** DOCUMENT SEGMENT **
******************************

May I remind the editor of City Newspaper that months ago this paper came out opposed to apartment development on University Avenue? The same old chestnuts of opposition were pranced out, when the fact is that stretch of University Avenue should be packed with people, sidewalk chatter, and all the mess that vibrant cities bring. Multiply that by tens or hundreds of decisions and ensuing uproars and you have the gist of our conundrum: Never make any changes in my backyard!
SHIRLEY M. DAWSON
Climate change and local action
The cover headline of City laments government inaction when it comes to climate change, but in Brighton, we take sustainability seriously. Brighton has signed on to become a Climate Smart Community ("Climate Change: It's All Up to You"). It may be up to you, as City's cover states, but in Brighton you're not in it alone.
Brighton is working hard to become a more walkable, bikeable community. We have completed a Bicycle Pedestrian Master Plan, and are planning our first bicycle boulevard. We also plan to reduce South Clinton Avenue from four lanes to three south of Westfall Road, improving bicycle access to the Erie Canal Trail.
We are also developing two major trail projects. Highland Crossing Trail, a joint project with the City of Rochester, will connect the Erie Canal Trail at the Brighton Town Park on Westfall Road, with the Genesee River Trail, north of the U of R River Campus. This trail will provide access to downtown Rochester and the River Campus, and will be funded largely through a transportation grant. Second, a trail will be built from Elmwood Avenue near Town Hall through approximately 72 acres of newly acquired parkland to Westfall Road and Buckland Park, making it easier for families to enjoy this scenic and historically significant parkland in the heart of Brighton and to access Buckland Park.

******************************

** SUPPLIED MATERIAL **

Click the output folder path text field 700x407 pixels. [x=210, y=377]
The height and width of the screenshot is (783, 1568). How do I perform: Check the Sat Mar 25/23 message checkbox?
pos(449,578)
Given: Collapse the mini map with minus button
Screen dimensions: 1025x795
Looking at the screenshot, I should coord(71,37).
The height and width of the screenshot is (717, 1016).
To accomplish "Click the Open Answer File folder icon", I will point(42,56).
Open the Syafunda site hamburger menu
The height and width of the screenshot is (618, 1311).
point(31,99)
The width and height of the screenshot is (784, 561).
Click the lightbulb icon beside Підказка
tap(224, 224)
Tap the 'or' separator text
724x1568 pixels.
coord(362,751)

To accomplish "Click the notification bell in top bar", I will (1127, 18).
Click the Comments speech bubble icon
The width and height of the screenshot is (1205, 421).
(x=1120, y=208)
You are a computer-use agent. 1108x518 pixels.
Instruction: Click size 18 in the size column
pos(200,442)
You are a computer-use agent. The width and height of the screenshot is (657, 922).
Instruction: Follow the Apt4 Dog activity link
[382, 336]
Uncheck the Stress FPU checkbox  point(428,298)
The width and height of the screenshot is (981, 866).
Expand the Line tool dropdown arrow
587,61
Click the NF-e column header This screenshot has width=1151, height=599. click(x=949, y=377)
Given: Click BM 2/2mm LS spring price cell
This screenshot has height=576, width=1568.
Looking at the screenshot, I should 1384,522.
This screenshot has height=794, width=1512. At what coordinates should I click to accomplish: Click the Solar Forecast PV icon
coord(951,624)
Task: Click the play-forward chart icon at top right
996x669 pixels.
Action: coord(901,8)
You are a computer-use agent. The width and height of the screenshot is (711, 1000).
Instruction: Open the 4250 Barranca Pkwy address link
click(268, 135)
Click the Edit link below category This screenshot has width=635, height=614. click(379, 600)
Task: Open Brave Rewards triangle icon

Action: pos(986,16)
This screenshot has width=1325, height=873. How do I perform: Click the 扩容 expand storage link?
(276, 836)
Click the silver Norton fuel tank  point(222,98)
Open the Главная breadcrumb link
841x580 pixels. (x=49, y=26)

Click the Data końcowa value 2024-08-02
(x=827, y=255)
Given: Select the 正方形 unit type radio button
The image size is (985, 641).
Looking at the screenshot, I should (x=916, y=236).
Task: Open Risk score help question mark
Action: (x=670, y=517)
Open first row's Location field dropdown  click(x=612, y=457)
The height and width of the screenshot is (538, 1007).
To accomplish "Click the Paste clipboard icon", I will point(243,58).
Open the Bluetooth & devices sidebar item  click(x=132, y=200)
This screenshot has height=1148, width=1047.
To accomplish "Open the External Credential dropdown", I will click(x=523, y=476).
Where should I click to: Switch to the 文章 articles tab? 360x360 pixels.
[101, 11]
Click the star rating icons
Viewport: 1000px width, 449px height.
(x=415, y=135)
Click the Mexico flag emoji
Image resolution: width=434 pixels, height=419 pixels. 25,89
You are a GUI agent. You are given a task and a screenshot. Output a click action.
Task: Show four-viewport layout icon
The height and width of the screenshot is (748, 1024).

******************************

** TASKS TO CARRY OUT **
1) Answer each question from the letters.
(a) On which avenue did the paper oppose apartment development?
(b) South of which road would South Clinton Avenue go from four lanes to three?
(c) About how many acres of newly acquired parkland will the second trail pass through?
2) Decide whether each statement agrees with the letters, and support each yes or no with the deciding words.
(a) Brighton has signed on to become a Climate Smart Community.
(b) Highland Crossing Trail is a project of Brighton alone.
(c) Brighton has already built its first bicycle boulevard.
The lines have no connection to the letters.

** SOLVED PROBLEMS **
1)
(a) University Avenue
(b) Westfall Road
(c) Approximately 72 acres

2)
(a) Yes: "Brighton has signed on to become a Climate Smart Community"
(b) No: "a joint project with the City of Rochester"
(c) No: "are planning our first bicycle boulevard"